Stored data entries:

################

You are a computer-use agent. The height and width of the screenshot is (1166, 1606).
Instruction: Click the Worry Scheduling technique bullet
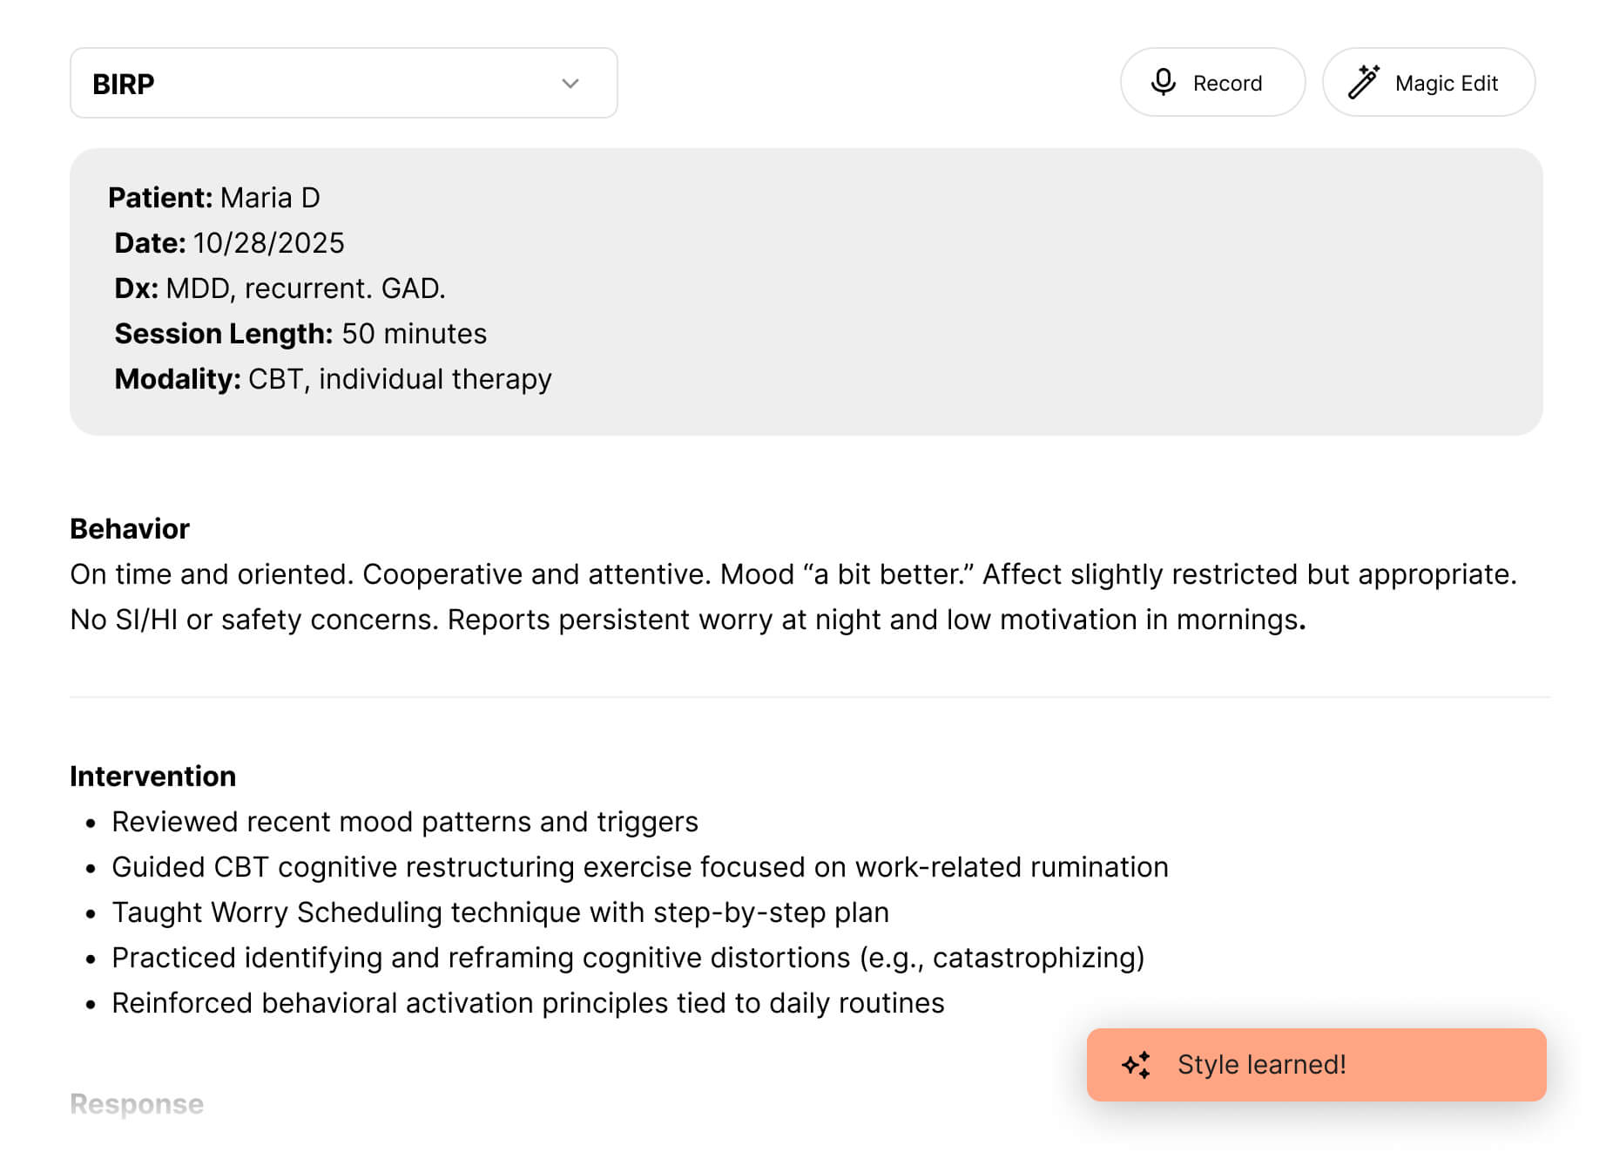(500, 912)
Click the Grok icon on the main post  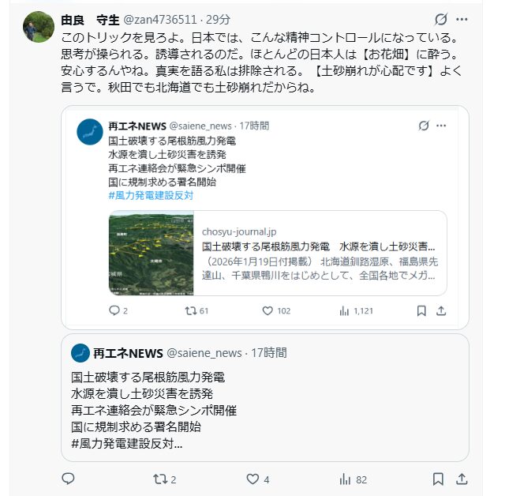(x=442, y=19)
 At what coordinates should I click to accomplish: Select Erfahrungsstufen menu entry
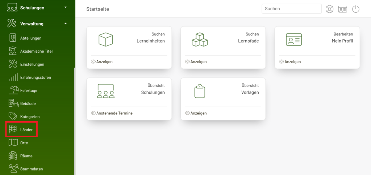(x=36, y=77)
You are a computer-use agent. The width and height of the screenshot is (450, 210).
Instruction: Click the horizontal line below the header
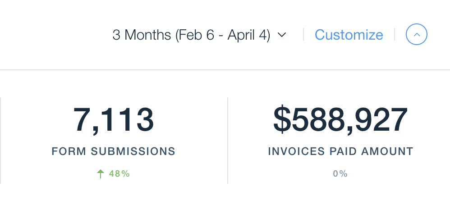[x=225, y=70]
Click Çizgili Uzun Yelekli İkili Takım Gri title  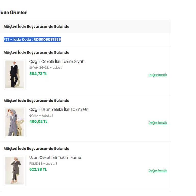[x=59, y=109]
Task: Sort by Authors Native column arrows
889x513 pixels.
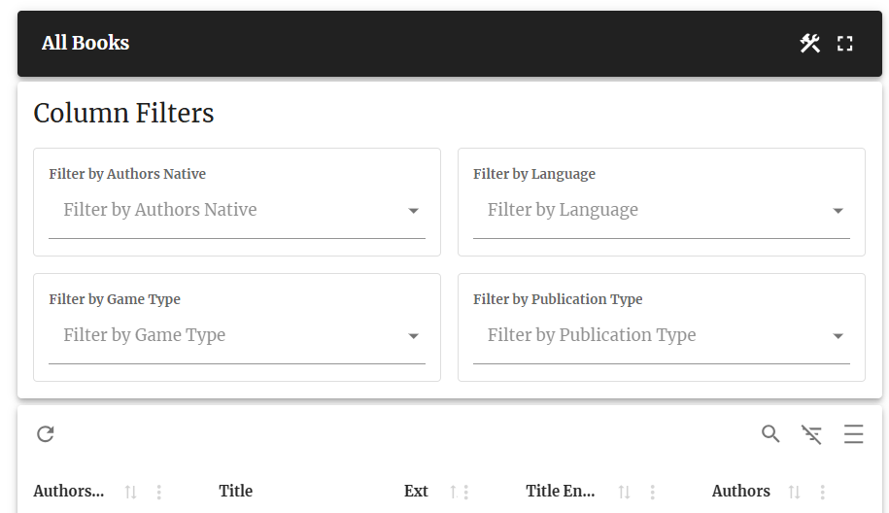Action: (130, 492)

################

- _Exercise description_: Scan the records above for the string "width", and copy every line where it turns up.

- _Answer section_:
You are a computer-use agent. The height and width of the screenshot is (1166, 1606).
You are a computer-use agent. The width and height of the screenshot is (450, 210).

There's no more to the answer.